During this activity, students learn to use a map of the Middle-East. Maps are very useful tools, not only to orientate geographically but also to visualise distances. By using a simple rule of three, students estimate how many days Ibn Al-Haytham needed when travelling from Basra to Cairo. In addition, they identify the historical places that played a role in the life of this great scientist, and discover in this way how the Islamic world was connected within a huge corridor that fostered the exchange of ideas.
Before going through the activities, read the story attached: 5.3 The physicist Ibn Al-Haytham develops a theory of light
The students discover how the Islamic world was connected within a huge corridor that fostered the exchange of ideas. This allowed medieval Middle Eastern scientists to travel long distances and distribute their knowledge. With this activity, the students reinforce their map reading skills.
After this activity, the students will be able to:
- Describe the achievements of Ibn Al-Haytham.
- Identify the cities of Basra and Cairo on a map.
- Name the countries they belong to.
- It is expected that the teacher/instructor tells a short introduction about Ibn Al-Haytham and his achievements (see chapter introduction). The students may be asked to explain what a camera obscura is and why Ibn Al-Haytham used it. One can ask them, which organ roughly works like a camera. As answers, one should expect that a camera obscura is a large dark room that acts like a pinhole camera. It resembles the function of an eye.

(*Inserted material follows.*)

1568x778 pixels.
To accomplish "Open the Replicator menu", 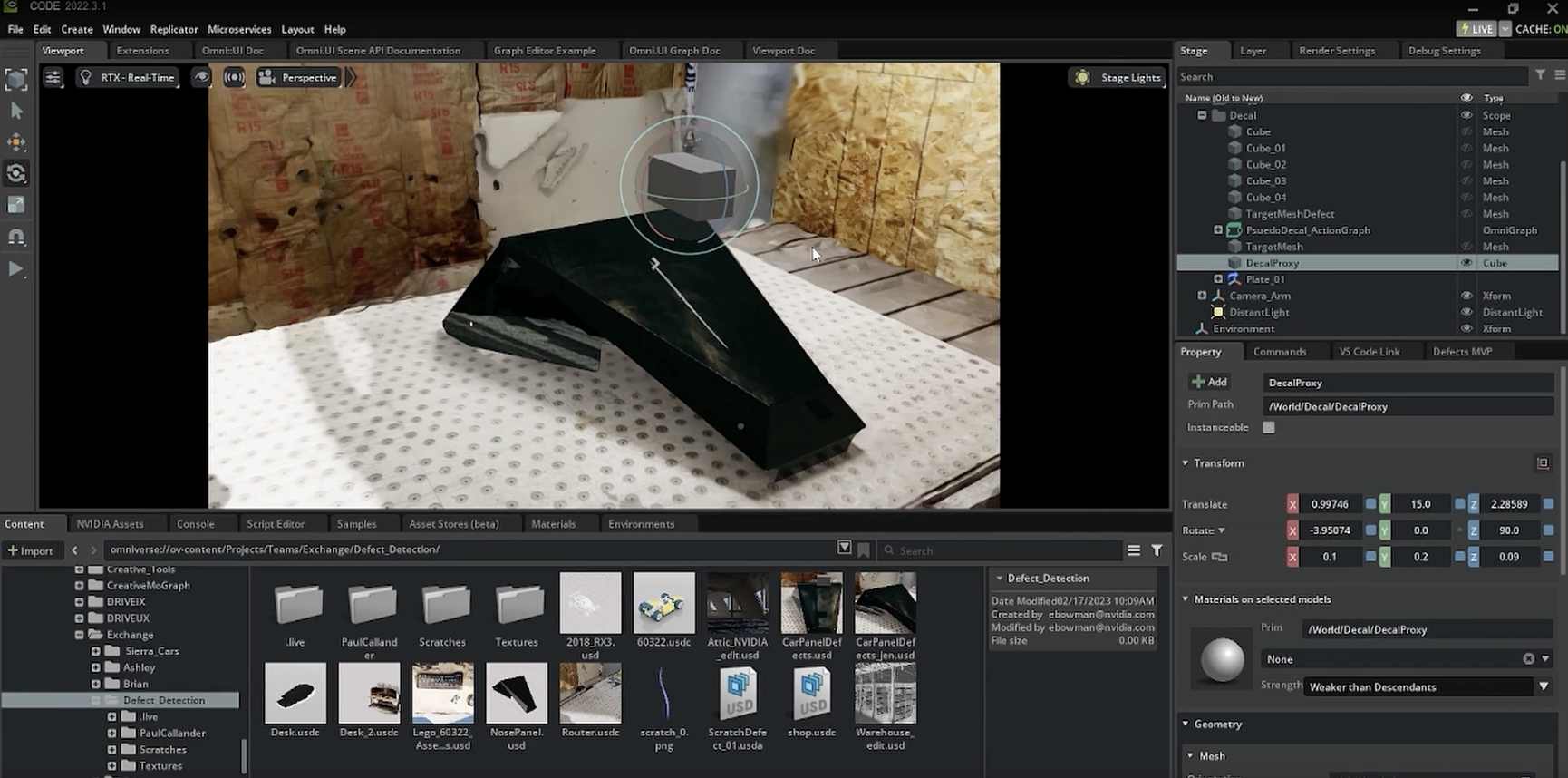I will [174, 29].
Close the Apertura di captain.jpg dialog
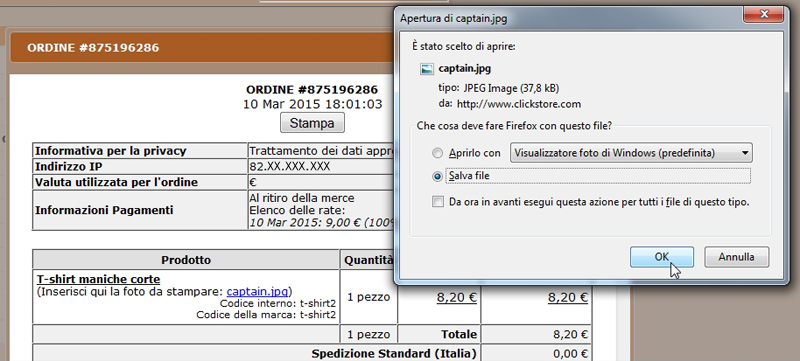This screenshot has width=800, height=361. (x=763, y=14)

- Within the activity, the students indicate the cities on a map provided.
- When comparing with modern maps (using e.g. Google Maps), students may find the corresponding countries (Iraq and Egypt) that once belonged to a single Islamic empire.
Excerpt of a Middle-East map including Iraq and the Nile delta in Egypt (see below).
Like all empires, the Islamic Empire was made up of several regions joined together. Sometimes those regions were still mostly independent and governed by Caliphs, sometimes they were part of the empire entirely. The usual pattern of empires is that one state, for whatever reason, becomes stronger than its neighbors and conquers them, creating the empire. If it is true that within an empire different ethnic groups could feel oppressed, on the other hand, if they shared the same religion, people were able to live peacefully and to travel freely long distances. This seems to be the case of the Islamic Empire during the Golden Ages.
Full Activity Description
Look at the excerpt of the map and search for the cities Basra and Cairo. Did you find them? Draw a red circle around these cities. In which countries are these cities located today? By the time that Ibn Al-Haytham lived, there were no borders between the countries because they just did not exist. A vast region (covering several countries that we know today) extended from India, along North Africa and the South of Spain. By that time people traveled on horses and camels, usually in caravans. Camels can travel on average 30 km per day. Can you find out by applying the rule of three how many days did Ibn Al-Haytham need to reach Cairo? Take into account that the distance between Basra and Cairo is approximately 2200 km.
Answer: 73 days (2,5 months). Today by car it takes only 24 hours!
Fig. 37 Estimating the days that Al-Haytham required to travel from Basra to Cairo. (Credits: pd4pic.com and google)
Space Awareness curricula topics (EU and South Africa)
The journey of ideas, Constellations, stars
During this activity, the students become acquainted with one of the most influential medieval scientists of the Islamic world, Ibn Al-Haytham and some of his work. They locate the area where he lived most of his life and characterise the distance he travelled when moving from Basra to Cairo. Both cities, now in different countries, once belonged to the Islamic empire. This simplified the distribution of knowledge across large distance.